#### DOCUMENT PASSAGE:
What I didn’t realize was that our family friend had already arrived. I could stop waiting when I was ready. In fact, if I was ready, I would understand that my mother never even left me, that I had already begun to leave childhood, and that God had already made everything better.

I’ve been waiting my entire life.

I can stop waiting now.

–Amanda





O Death, Thou Art Dead.

19 05 2010

For those who don’t know, after a year-long battle, my mother finally won her fight with cancer. That is, she passed into the glory of God’s Kingdom and left this world behind. That was May 12, 2010.

Call me deluded, but I don’t see her death as a failure; I see it rather as a victory. I wrote a while back that God’s plan for mankind was always eternal life; death, for the Christian, is turned on its head. “For me, to live is Christ and to die is gain.” (Philippians 1:21) I really believe this.

Anyway, in the end, I think I’m very mixed up. Because I’m so happy for her; she can finally rest! But I’m so very sad for me; it’ll be quite a while before I can see her again. However, I don’t think she’s quite as far as my mind keeps telling me she is. As I told my friends, mom’s with God wherever she is, and I’m with God here and so she’s much closer than I could ever imagine. Praise be to God, the Axon of Creation.

–Amanda





“God Didn’t Say That.”

17 04 2010

I told a co-worker my mom couldn’t move her legs anymore. I said it was pretty much the beginning of the end.

She told me a story about her mother who was told she would be confined to a wheelchair within a couple of years. My co-worker’s mother said: “No, God didn’t say that. A doctor said that. But God didn’t say that.”

I’ve been told over and over that God has a plan and that he’ll take care of me and my mom. And for a while there, I felt very cynical about it; if I keep waiting for a miracle, for God to swoop in and make the cancer go away, I might blame him when it doesn’t.

But my co-worker told me that story. And the social worker from the hospice said this isn’t the time to give up hope; rather, she added, it’s time to change what I hope for. And I hope God will give me and my mother the best days of her life. I have faith that he will.

–Amanda





The Absent-Minded Inventor

18 02 2010

(I wrote this on October 17, 2009 in my blue book when I was struck with the absurdity of nihilism, although I see other applications for it as well (i.e.: inspirational aspects and also universalist theology). You can find other blue book entries on the Thoughts page.)

Returning to my deliberations on purpose, I begin a story: Once there was an inventor, a master of machinery and technology. He had his duties and roles to fill like everyone else, but he was most dedicated to his life’s work, his invention.

For years he worked on it. Day and night he could be found in his study drawing sketches, scribbling ideas, or in his workshop tinkering with some gear or metal plate. He loved his invention more than anything. He sacrificed everything he had so that it might be perfect.

Finally, when he was very old and very tired, he revealed his invention to his friends and family. They, of course, were stunned by its magnificence. They had never seen anything so lovely.

But the amazement stopped there when the inventor’s friend asked, “But what does it do?” The inventor had no answer.





Upside Down and Backwards

8 02 2010

As a universalist, people have often asked me what the purpose of life is. After all, armenianism seems to propose that life is a test. Spiritual pop-quiz, kids! Who will pass and who will fail?

But I think it’s a rather backwards inquiry. The point was always eternal life, from our very creation in the garden. The real question is: from whence comes death? And I think we owe ourselves for that one.

Our Father warned us– if you eat of the forbidden fruit, you will surely die. And when he saw us shrug and taste its poison anyway, he came down to save us.

As the scriptures say: “Where, O death, is your victory? Where, O death, is your sting?” (I Cor. 15:55)

Yes, we shall surely die. But by the love and compassion of our Father, death is brought to its feet and we breathe new life.

Dataset records:
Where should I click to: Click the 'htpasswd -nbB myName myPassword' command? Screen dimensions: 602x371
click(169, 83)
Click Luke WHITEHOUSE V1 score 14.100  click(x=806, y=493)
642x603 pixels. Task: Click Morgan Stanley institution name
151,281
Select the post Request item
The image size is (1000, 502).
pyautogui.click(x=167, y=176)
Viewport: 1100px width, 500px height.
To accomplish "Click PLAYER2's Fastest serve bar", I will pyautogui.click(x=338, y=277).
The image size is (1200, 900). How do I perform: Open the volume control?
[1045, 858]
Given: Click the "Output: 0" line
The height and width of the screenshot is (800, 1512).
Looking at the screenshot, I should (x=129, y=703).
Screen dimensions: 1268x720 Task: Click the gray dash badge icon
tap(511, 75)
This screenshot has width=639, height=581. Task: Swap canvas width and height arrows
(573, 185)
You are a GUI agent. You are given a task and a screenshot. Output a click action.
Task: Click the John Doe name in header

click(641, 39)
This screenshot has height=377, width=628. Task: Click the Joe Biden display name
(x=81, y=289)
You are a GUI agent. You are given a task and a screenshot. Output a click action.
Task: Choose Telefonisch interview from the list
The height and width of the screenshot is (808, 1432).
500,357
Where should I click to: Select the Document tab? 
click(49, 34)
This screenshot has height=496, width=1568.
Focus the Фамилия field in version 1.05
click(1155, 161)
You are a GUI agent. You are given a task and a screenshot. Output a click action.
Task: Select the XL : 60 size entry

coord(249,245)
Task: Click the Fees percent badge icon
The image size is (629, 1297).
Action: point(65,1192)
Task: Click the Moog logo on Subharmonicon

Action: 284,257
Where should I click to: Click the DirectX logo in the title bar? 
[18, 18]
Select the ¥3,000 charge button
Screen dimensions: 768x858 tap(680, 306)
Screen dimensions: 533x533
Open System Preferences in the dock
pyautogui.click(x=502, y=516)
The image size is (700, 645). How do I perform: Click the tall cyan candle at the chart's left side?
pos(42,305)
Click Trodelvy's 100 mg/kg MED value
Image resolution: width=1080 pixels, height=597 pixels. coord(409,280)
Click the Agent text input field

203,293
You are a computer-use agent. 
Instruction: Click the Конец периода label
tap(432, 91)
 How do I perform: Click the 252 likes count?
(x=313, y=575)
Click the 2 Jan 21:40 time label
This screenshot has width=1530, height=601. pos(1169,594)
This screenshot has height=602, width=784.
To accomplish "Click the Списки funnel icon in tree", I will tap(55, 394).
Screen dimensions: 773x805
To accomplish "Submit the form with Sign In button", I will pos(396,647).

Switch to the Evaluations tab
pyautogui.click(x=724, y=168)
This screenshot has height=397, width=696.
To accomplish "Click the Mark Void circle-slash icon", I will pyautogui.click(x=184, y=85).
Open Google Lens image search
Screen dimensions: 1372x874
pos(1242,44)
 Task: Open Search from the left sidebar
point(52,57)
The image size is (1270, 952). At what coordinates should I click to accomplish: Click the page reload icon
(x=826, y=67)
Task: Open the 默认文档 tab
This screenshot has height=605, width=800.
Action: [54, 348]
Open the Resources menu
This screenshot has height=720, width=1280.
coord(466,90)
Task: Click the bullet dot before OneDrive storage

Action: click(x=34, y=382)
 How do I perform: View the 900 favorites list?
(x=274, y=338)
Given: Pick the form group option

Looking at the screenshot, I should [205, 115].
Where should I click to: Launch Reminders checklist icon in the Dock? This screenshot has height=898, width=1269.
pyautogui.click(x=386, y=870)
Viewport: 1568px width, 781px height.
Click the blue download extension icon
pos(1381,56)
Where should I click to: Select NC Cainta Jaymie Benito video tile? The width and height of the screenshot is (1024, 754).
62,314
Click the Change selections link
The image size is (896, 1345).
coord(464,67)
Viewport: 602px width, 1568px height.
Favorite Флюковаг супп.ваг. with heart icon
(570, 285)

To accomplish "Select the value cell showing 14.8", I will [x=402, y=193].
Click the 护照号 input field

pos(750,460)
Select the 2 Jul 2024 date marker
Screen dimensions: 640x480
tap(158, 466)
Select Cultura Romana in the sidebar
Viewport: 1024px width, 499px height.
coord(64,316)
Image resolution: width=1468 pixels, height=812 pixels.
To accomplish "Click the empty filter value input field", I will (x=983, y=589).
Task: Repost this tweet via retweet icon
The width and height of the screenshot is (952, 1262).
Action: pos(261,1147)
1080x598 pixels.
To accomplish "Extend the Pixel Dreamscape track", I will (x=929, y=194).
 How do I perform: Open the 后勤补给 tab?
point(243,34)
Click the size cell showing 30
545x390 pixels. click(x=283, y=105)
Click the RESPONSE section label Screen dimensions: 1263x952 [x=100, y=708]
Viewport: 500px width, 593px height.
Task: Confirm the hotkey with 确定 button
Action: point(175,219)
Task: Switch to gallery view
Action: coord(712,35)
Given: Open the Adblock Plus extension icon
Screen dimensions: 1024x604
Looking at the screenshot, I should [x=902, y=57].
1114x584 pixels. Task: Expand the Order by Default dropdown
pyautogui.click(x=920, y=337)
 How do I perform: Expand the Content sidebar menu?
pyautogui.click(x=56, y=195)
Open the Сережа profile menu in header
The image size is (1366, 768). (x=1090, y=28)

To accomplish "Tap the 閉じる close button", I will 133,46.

#### AIM OF THE TASK:
Can you write out the blog entries again, everything from "O Death, Thou" down to "May 12, 2010.", swapping "cancer" for "illness"?

#### YOUR RESPONSE:
O Death, Thou Art Dead.

19 05 2010

For those who don’t know, after a year-long battle, my mother finally won her fight with illness. That is, she passed into the glory of God’s Kingdom and left this world behind. That was May 12, 2010.